Source text >>
↓
According to Accenture’s Reinventing Operations in Asset Management report, risk management in the middle and back office is a top five concern among asset managers. While investment risk rightfully receives a great deal of asset managers’ attention, other risk management activities often take a backseat.

Emerging risks—particularly those relating to new technologies, regulation, cyber threats, changing investor sentiment, growing interest in complex portfolios and LIBOR retirement—are likely a large part of this. They are frequently dealt with in a reactive manner, with only a limited number of tools, data and automation practices in use.

The risk burden is certainly not going to lighten anytime soon. According to Accenture’s 2019 Global Risk Management Study for Capital Markets, the external risk environment in financial services is getting more and more complex, with new threats continually emerging. Many of these threats are interconnected with pre-existing risks, making them even more difficult to manage.

So, how can your organization become more proactive in anticipating and mitigating risk—moving toward forward-thinking, predictive safeguards?

Four keys to improved and proactive risk management for asset managers

 

01. Tap into the value of emerging technologies

Whether it’s conduct risk, cyber threats or financial crime, the accelerating rollout of new technologies like automation, artificial intelligence (AI), machine learning and analytics is reshaping asset management businesses’ risk profiles.

These new technologies could not only inherently decrease risk themselves, but can also be used within the risk management function to more intelligently monitor and mitigate risk across the organization. Indeed, our risk study respondents that have deployed machine learning feel much more confident that they have prepared their business for volatile future scenarios.

Asset managers should be closely monitoring the maturity curve and roadmap of innovative technologies to understand their applicability to specific areas across operational risk.

For example, smart analytical tools can help identify and prevent a range of threats. They can detect data anomalies that indicate financial crime and trawl networks to identify malware. But they are currently underused: Only 10 percent of capital markets businesses surveyed as part of our study are deploying machine learning, for instance, for risk management.

 

02. Relentlessly focus on measurement

What are your biggest operational risks and how would you know if you’re improving their mitigation? It is difficult to get the attention of executives when speaking only in general terms. Wherever possible, start an effort to quantify the downside risk as well as the upside opportunity. Hard numbers around risks also help asset managers better understand where to invest operationally, where to staff up and where to seek help.

Additionally, ensuring external partners and service providers are considered under your operational risk umbrella is important. If a partner is not adequately managing their risk, that could eventually become your issue. This should be factored into the way a firm’s risk is quantified.

As products and instruments become more complex, and as technology becomes more disruptive, having a documented, fact-based understanding of your risk areas could help more effectively deploy attention and capital. A “measurement mindset” is also vital to demonstrating the business value of operational risk management. Start with a baseline and then measure progress along the way.
↑
Excerpted data >>
↓
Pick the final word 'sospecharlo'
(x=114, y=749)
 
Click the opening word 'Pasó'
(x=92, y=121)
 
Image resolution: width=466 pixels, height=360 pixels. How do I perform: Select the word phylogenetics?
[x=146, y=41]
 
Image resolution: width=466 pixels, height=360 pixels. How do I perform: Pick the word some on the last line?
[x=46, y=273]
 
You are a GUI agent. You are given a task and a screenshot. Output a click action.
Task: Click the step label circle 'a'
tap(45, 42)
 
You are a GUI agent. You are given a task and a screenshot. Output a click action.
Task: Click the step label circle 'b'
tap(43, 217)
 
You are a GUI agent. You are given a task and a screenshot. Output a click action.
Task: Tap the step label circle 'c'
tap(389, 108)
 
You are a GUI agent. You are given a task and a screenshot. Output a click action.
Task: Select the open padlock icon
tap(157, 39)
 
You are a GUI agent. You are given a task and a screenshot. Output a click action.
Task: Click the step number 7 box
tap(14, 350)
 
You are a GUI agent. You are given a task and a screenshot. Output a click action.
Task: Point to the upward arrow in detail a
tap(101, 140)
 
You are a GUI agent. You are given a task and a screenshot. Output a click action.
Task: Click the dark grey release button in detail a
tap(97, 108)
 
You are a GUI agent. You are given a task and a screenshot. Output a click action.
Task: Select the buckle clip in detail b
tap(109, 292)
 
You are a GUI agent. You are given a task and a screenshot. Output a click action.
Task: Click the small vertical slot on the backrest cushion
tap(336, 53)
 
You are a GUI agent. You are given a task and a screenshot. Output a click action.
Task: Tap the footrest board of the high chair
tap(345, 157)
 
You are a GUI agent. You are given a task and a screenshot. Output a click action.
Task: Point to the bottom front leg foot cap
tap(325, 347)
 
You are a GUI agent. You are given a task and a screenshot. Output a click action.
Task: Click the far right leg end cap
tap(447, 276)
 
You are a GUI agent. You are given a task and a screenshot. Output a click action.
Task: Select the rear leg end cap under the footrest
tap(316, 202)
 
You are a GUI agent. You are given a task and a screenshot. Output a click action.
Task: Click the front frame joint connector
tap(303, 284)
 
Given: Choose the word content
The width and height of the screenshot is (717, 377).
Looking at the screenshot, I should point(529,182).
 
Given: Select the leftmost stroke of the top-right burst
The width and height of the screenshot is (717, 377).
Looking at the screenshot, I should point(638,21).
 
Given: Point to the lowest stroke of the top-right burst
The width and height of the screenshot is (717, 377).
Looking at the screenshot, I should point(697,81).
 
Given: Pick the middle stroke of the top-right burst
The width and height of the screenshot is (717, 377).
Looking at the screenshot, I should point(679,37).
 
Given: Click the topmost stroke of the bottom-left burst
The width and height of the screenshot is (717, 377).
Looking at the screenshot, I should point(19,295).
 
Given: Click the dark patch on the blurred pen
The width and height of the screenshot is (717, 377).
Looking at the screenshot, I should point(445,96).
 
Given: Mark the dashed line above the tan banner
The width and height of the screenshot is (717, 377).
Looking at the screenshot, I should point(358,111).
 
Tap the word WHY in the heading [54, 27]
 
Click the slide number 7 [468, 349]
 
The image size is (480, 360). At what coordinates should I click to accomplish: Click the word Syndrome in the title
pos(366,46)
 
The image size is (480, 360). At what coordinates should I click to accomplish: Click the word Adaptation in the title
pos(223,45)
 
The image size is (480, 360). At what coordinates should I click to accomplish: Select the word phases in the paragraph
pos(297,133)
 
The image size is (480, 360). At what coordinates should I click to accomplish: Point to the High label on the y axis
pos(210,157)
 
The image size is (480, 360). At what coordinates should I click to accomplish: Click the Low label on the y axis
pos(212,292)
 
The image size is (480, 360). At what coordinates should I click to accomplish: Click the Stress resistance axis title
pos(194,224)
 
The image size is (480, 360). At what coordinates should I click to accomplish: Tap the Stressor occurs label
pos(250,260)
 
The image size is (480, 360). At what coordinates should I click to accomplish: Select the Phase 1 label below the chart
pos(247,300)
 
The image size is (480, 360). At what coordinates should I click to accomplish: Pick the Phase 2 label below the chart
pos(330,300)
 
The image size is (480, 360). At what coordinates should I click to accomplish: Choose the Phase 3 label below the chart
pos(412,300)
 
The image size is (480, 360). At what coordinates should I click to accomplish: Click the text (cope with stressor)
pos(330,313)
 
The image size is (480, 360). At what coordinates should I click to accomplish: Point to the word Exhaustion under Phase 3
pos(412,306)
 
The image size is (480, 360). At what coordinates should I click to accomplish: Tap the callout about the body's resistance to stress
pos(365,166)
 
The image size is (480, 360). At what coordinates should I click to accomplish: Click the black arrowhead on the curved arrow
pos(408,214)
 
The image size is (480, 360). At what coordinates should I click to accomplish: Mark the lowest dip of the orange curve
↑
Set problem 1 >>
List every emerging risk that the asset management risk article names as a likely part of asset managers' concern.
Set problem 2 >>
Reproduce the stretch of the asset management risk article that starts with the words "Four keys to" and ends with "volatile future scenarios.".
Set problem 3 >>
According to the asset management risk article, what share of the capital markets businesses surveyed are deploying machine learning for risk management?
Use only the asset management risk article, not the records.

Written reply 1 >>
- New technologies
- Regulation
- Cyber threats
- Changing investor sentiment
- Growing interest in complex portfolios
- LIBOR retirement

Written reply 2 >>
Four keys to improved and proactive risk management for asset managers

 

01. Tap into the value of emerging technologies

Whether it’s conduct risk, cyber threats or financial crime, the accelerating rollout of new technologies like automation, artificial intelligence (AI), machine learning and analytics is reshaping asset management businesses’ risk profiles.

These new technologies could not only inherently decrease risk themselves, but can also be used within the risk management function to more intelligently monitor and mitigate risk across the organization. Indeed, our risk study respondents that have deployed machine learning feel much more confident that they have prepared their business for volatile future scenarios.

Written reply 3 >>
Only 10 percent.